We’ve seen bigotry and lies win a US Presidential Election (with no little help from the Russians) and the same approach (sadly filled with half-truths on both sides) resulted in a narrow victory for the Leave campaign in the EU referendum last year. What we saw following both of these results has been an upsurge in hate crimes – not because there are more people who think that way, but those that do clearly feel their views have somehow been validated by the results. And maybe they have.

I’ve been in a difficult position as a result. A life-long, and until 2016 a card-carrying conservative, I’ve been unable to commit to any of the major parties. and here’s why:

I believe that there’s absolutely nothing wrong with being rich (not that I am anywhere near that state) because if you work hard to achieve your goals, it’s perfectly fine that you should get the rewards that come with that success. So economically, I lean slightly to the right. But with that privilege comes responsibility, which many appear to ignore.

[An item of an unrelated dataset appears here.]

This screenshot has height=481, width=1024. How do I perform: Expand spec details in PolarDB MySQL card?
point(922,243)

I also believe that if you are at the other end of the ‘health and wealth’ spectrum, and if you need support and assistance, you should get it. In a developed nation, nobody should be in the position of needing to choose between food and heating. Or not getting a prescription filled because they don’t have the money for their medicine. Which means that socially, I’m a little to the left. I also feel absolutely that cheating the system to get money you’re actually not entitled to and don’t need, takes money from those that do need it, and should be stomped on hard.

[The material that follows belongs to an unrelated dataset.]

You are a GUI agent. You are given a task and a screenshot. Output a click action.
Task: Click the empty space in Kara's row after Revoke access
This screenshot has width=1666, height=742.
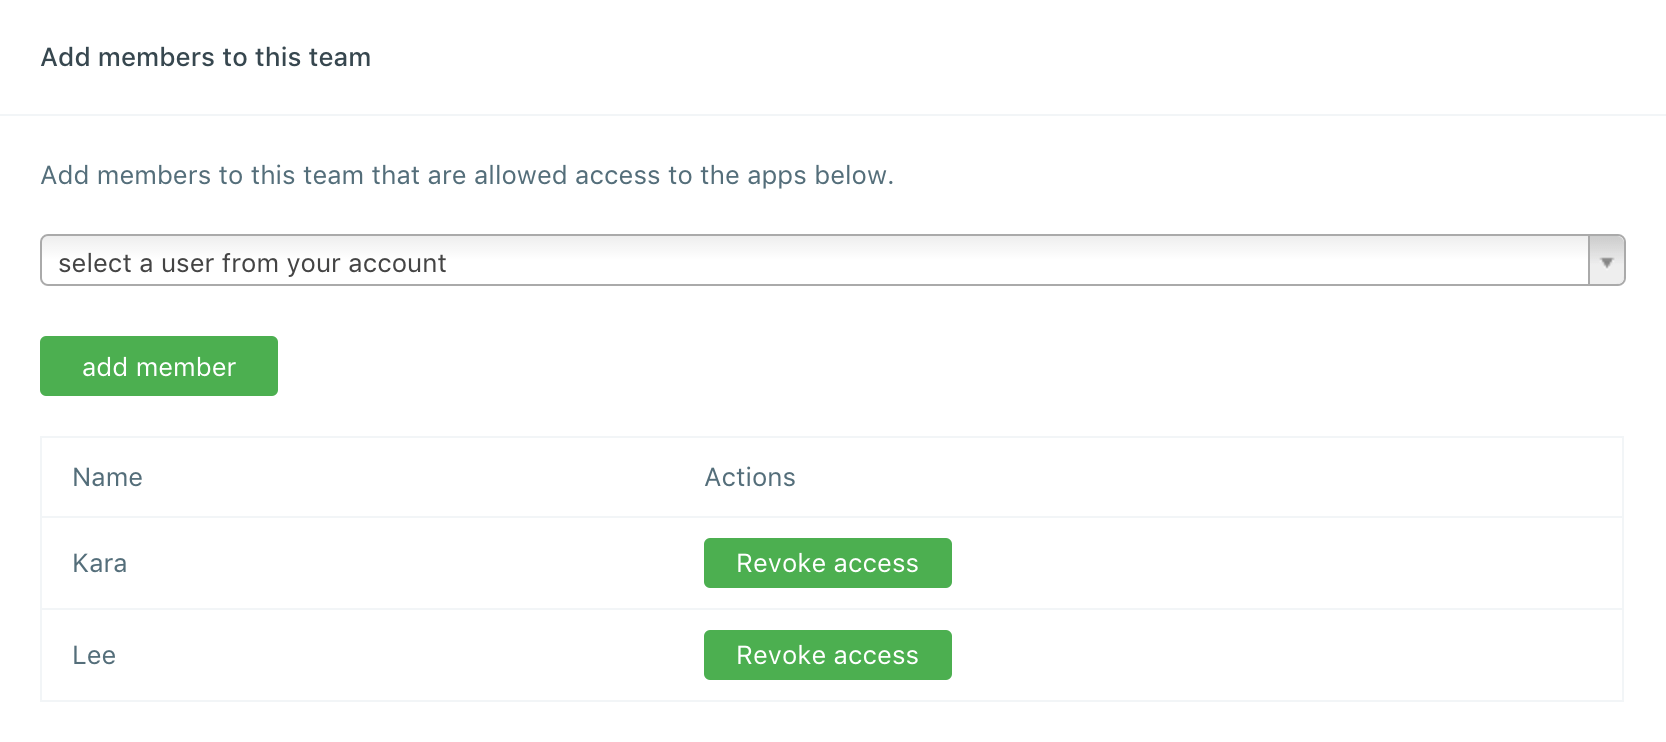point(1280,563)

I’m certainly not in favour of ‘big’ government. Certain things (such as who we love, marry, read, talk to, pray to or what we wear) are not the business of government and should not be legislated – either to promote or to suppress.

None of the main parties agree with that. There’s really no ‘centre’ party these days that tries to strike the right balance, allowing aspiration and success in a caring, responsible, inclusive society. Rather, they try to push people to one or other of the extremes.

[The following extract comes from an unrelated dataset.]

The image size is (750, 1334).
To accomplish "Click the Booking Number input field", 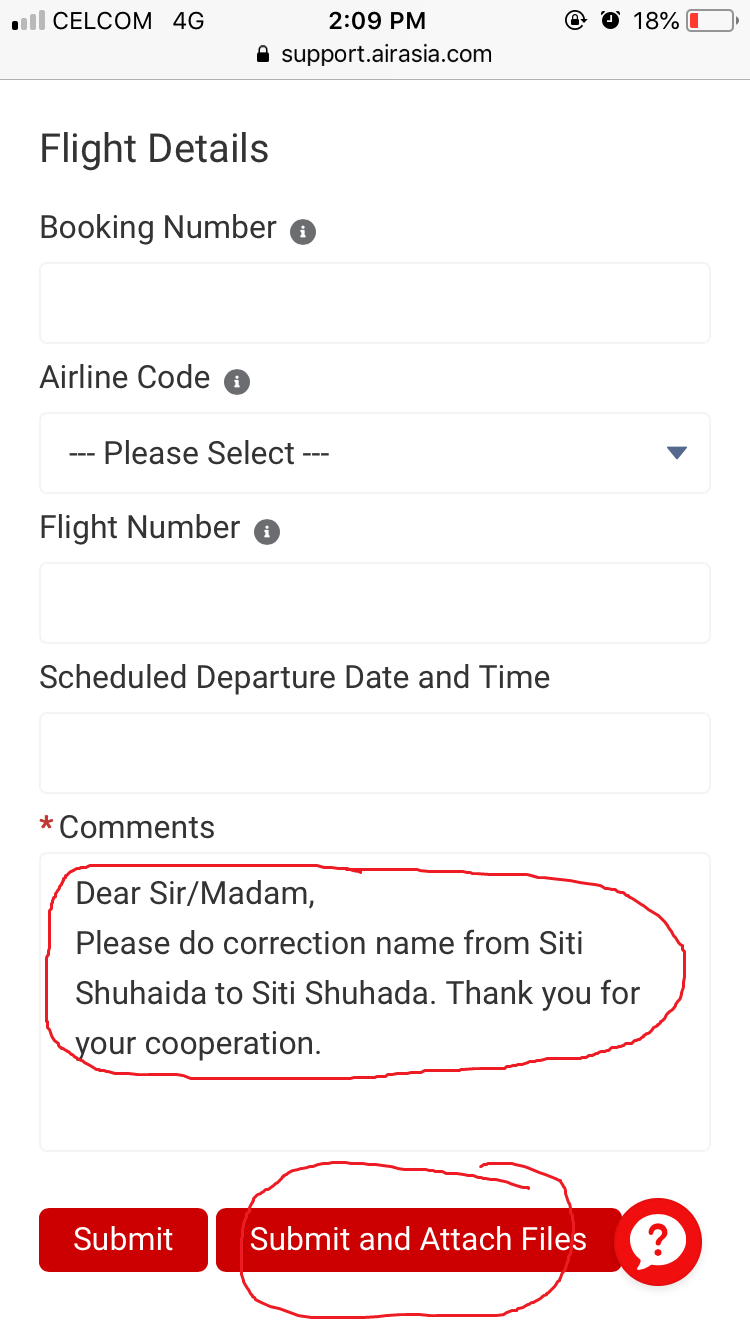I will 375,302.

With the Conservatives moving to push UKIP even further right, and Labour abandoning any pretense of the centre ground in favour of a more hard-line left wing socialist agenda, there’s a huge gap right where we ought to be building Government. The Liberal Democrats have singularly failed to fill that gap, being as they are a party that advocates tax rises (thereby alienating the centre-right) and failing to address the needs of the most vulnerable (thereby shutting the door on the centre-left) by focusing on issues such as Trident and Nuclear Disarmament over things such as housing and education. Honestly – what do the Lib Dems think about either of these things? I don’t have a clue, so bad are they at appealing to voters.

In Scotland, the rise of the SNP shows a nationalistic streak that points to both a rejection of Westminster and a jingoistic attitude towards anyone not born north of the wall – far more divisive than inclusive.

And nobody except the Lib Dems seem to share my concerns about our pending departure from the EU at breakneck speed. Given that this is about the only thing they have communicated, I doubt anybody can claim to vote for them with any level of intelligence.

So where do I go? I will always vote, for several reasons. many people don’t have that right, and many people have sacrificed themselves to safeguard it for us all. Plus – if you vote, you can moan. You can complain. You can voice dissent. If you don’t bother to vote, you effectively lose that right. So I’ll be voting.

In my constituency, ‘protest’ votes won’t make any real difference, seeing as my local MP is also the Prime Minister and is never going to lose. However, there’s the opportunity to send a clear message. One that says that the people who elect her expect representation, and expect their voices to be heard.

As such, I’m fortunate to have an Independent standing locally whose agenda closely matches my own thoughts. Success is good. Care for those who need it. Look after the vulnerable. Live lives in freedom rather than in fear.

For an insight that is probably worded better than this missive, check out Grant’s website at

Whoever you vote for – make sure it’s because you agree with their politics and their opinions. Don’t waste this opportunity to have your say. And make it a positive time.